Whare Flat Folk Festival is a music festival held annually over four days each New Year at Waiora Scout Camp in Whare Flat, located in the Silver Stream valley some 15 km northwest of the city centre of Dunedin in the South Island of New Zealand. It has been held each year since 1975 and usually attracts international musical talent. In addition to professional acts, the Festival offers opportunities for attendees to improve their music and dance skills at workshops, join in with others at late-night sessions, or perform at open mic shows. For the purposes of the Festival, "folk" music is defined broadly to include any acoustic music; the programme regularly includes a two-hour slot of blues on one afternoon. Whare Flat Folk Festival is run entirely by volunteers.

== History ==
The Festival began its life in 1975 as the Whare Flat Folk Camp, a small gathering of local musicians meeting to play music together over a weekend. Thereafter it expanded rapidly; in 1989, for the only time in its history, it was not held at Waiora as organisers relocated to Orokonui north of Dunedin in an attempt to stem the growth of the event, which was creating security risks at the regular New Year's Eve cèilidh dance.
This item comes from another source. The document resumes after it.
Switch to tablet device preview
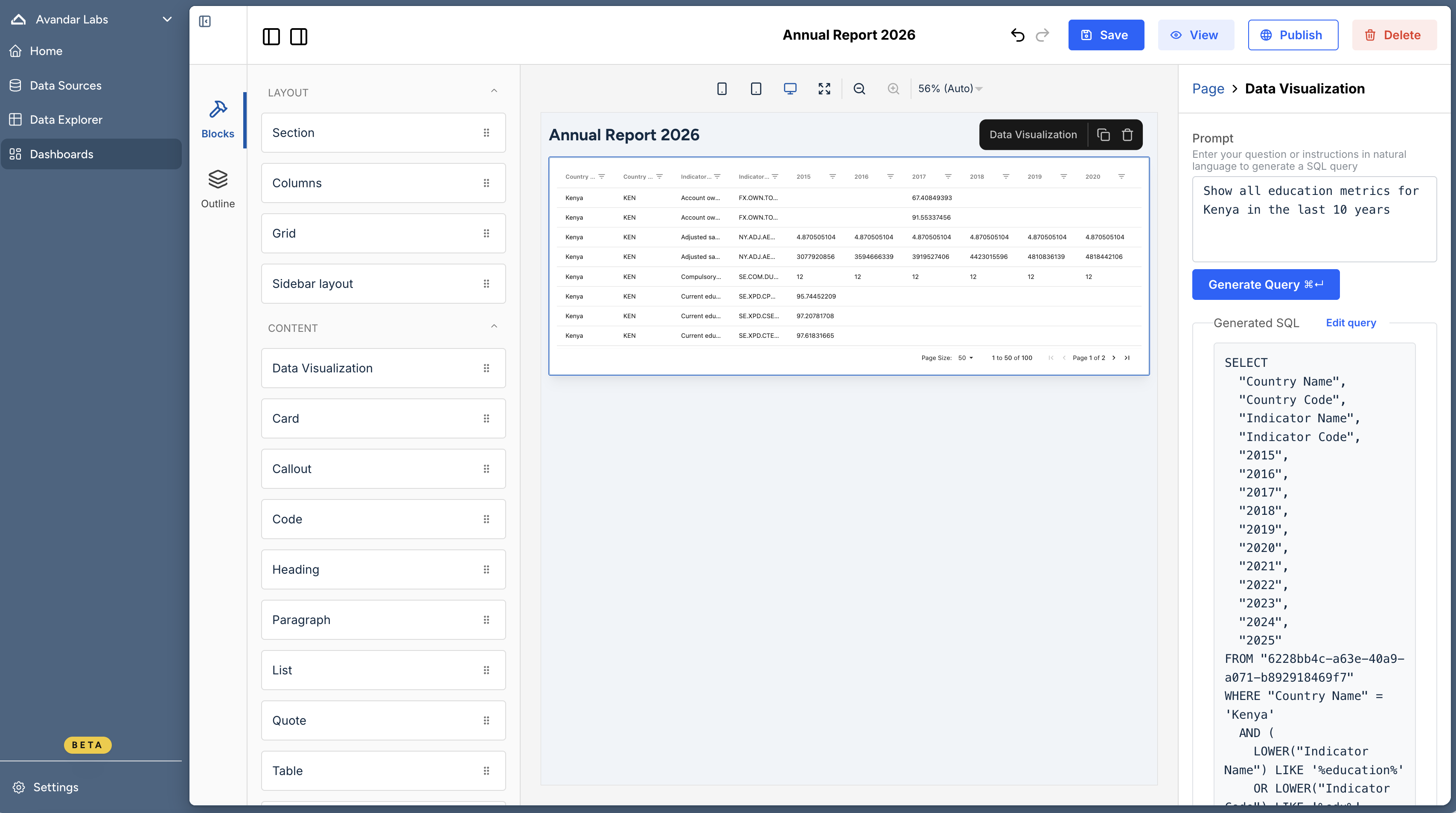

Since the 1990s the Festival has grown steadily, with attendance numbers near 700 in 2017 and approaching 1000 in 2020. In addition to local performers such as Nadia Reid, the Festival has featured international guests as varied as Eric Bogle, Patsy Seddon, and Women in Docs.

In January 2000, the fords providing access to Waiora Scout Camp were flooded by heavy rain, trapping festival-goers within the site for an extra day. The same happened again in January 2021; all those trapped were safely evacuated.

The 2021–2022 Festival was cancelled due to uncertainty regarding the status of COVID-19 by the end of December.